Each of the time domain observation signals of a plurality of channels including a first signal commonly included in each channel and a second signal different for each channel is converted into a spectrum signal in the frequency domain, and based on the ratio of each spectrum signal The estimated first spectrum signal estimated as the spectrum signal of the first signal is extracted, and the estimated first spectrum signal, which is a frequency domain signal, is converted into a time domain signal to be estimated as the first signal. Extracting an estimated first signal of the region;
The extracted variance value of the estimated first signal in the time domain, the variance value of the second signal obtained by subtracting the variance value of the estimated first signal from the variance value of the observed signal, and the observed signals of the plurality of channels And a state equation composed only of the second signal including elements corresponding to the plurality of channels, and an observation equation composed of the first signal and the second signal including elements corresponding to the plurality of channels. A multichannel signal processing method for estimating the first signal or the second signal by applying a Kalman filter with a colored drive source to a state space model represented by :

The second signal is estimated based on the autocorrelation peak value of each of the observation signals in the time domain of a plurality of channels including the first signal that is commonly included among the channels and the second signal that is different for each channel. Extract an estimated second signal in the time domain;
The extracted variance value of the estimated second signal in the time domain, the variance value of the first signal obtained by subtracting the variance value of the estimated second signal from the variance value of the observed signal, and the observed signals of the plurality of channels And a state equation composed only of the second signal including elements corresponding to the plurality of channels, and an observation equation composed of the first signal and the second signal including elements corresponding to the plurality of channels. A multi-channel signal processing method including: estimating the first signal or the second signal by applying a Kalman filter with a colored drive source to a state space model represented by :

Each of the time domain observation signals of a plurality of channels including a first signal commonly included in each channel and a second signal different for each channel is converted into a spectrum signal in the frequency domain, and each power spectral density is calculated.
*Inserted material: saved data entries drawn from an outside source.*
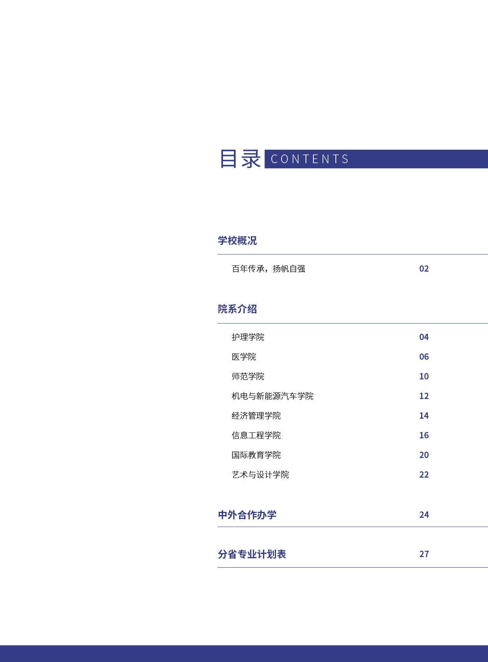
Task: Open the 信息工程学院 entry
Action: (x=256, y=436)
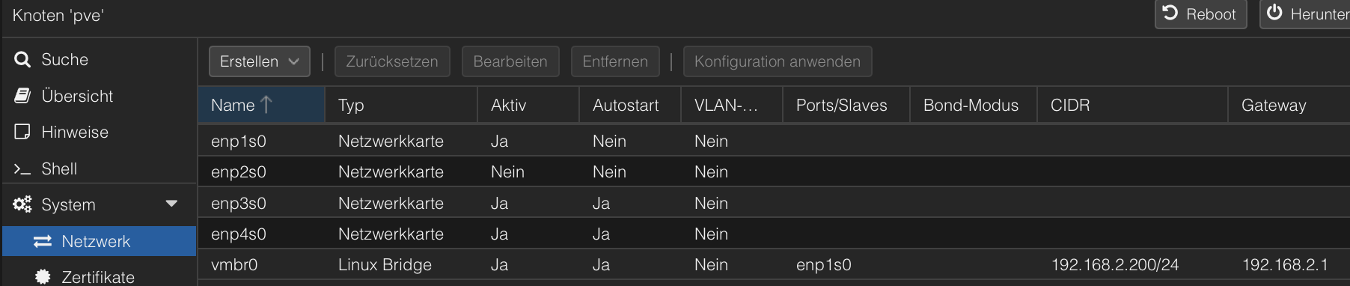Click the magnifier icon next to Suche
Viewport: 1350px width, 286px height.
point(22,60)
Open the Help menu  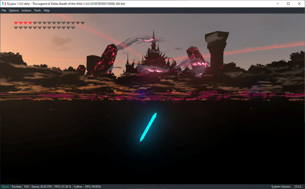click(47, 10)
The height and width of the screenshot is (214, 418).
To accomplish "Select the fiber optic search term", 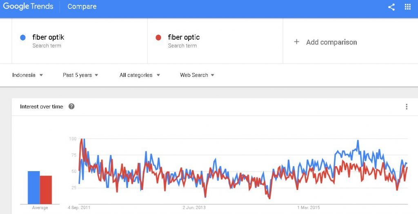I will point(184,38).
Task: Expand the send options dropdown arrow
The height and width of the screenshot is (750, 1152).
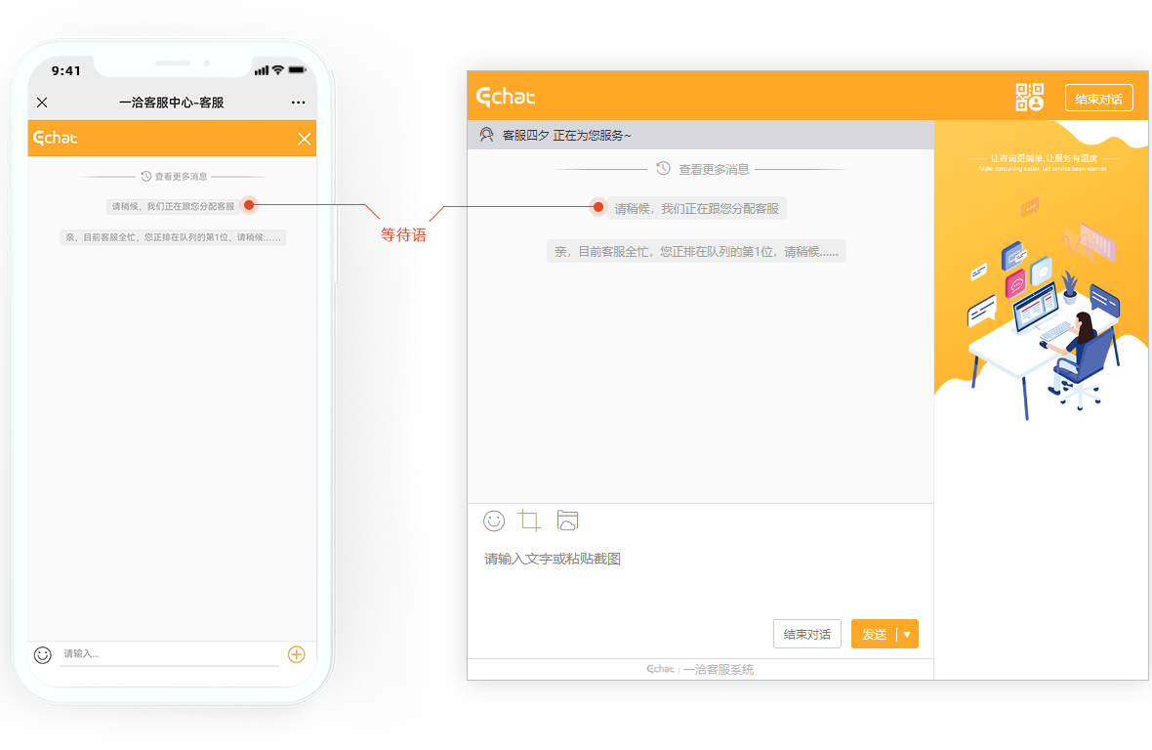Action: [x=907, y=635]
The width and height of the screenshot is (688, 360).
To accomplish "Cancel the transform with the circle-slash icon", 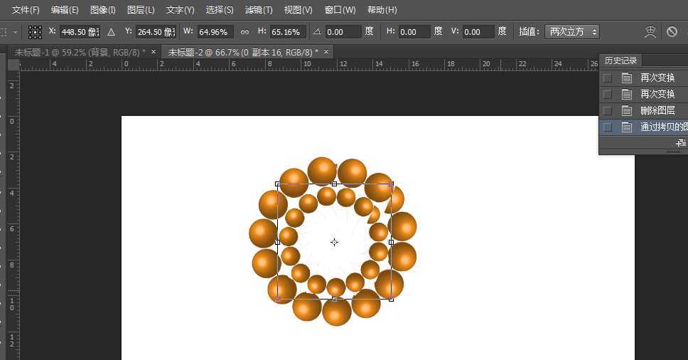I will (x=672, y=32).
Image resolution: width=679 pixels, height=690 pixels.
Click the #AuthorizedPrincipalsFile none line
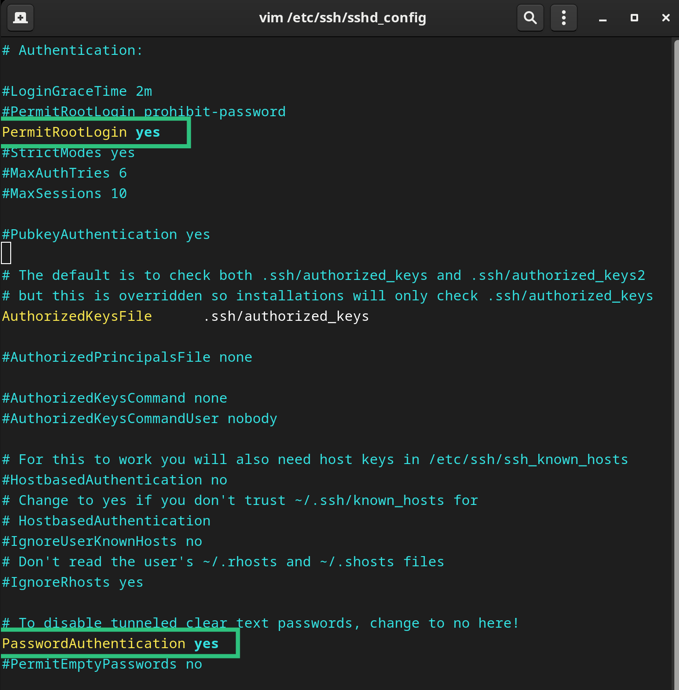[127, 357]
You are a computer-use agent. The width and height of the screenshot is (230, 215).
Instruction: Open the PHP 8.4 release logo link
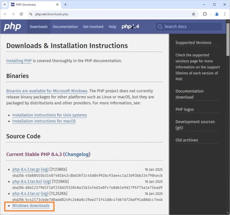click(x=130, y=27)
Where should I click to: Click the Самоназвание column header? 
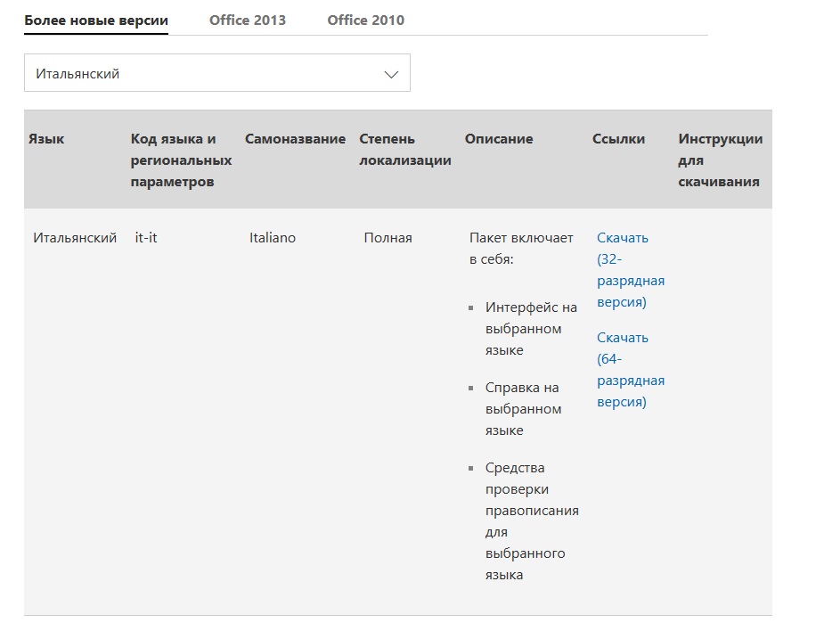[x=295, y=139]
The second spectrum signal estimated as the spectrum signal of the second signal is extracted based on the spectrum entropy respectively obtained from the power spectrum density, and the estimated second spectrum signal, which is a frequency domain signal, is extracted in the time domain. Extracting a second estimated signal in the time domain that is converted into a signal and estimated as the second signal;
The extracted variance value of the estimated second signal in the time domain, the variance value of the first signal obtained by subtracting the variance value of the estimated second signal from the variance value of the observed signal, and the observed signals of the plurality of channels And a state equation composed only of the second signal including elements corresponding to the plurality of channels, and an observation equation composed of the first signal and the second signal including elements corresponding to the plurality of channels. A multichannel signal processing method for estimating the first signal or the second signal by applying a Kalman filter with a colored drive source to a state space model represented by :

The multi-channel signal processing program for functioning a computer as each means which comprises the multi-channel signal processing apparatus of any one of Claims 1-7.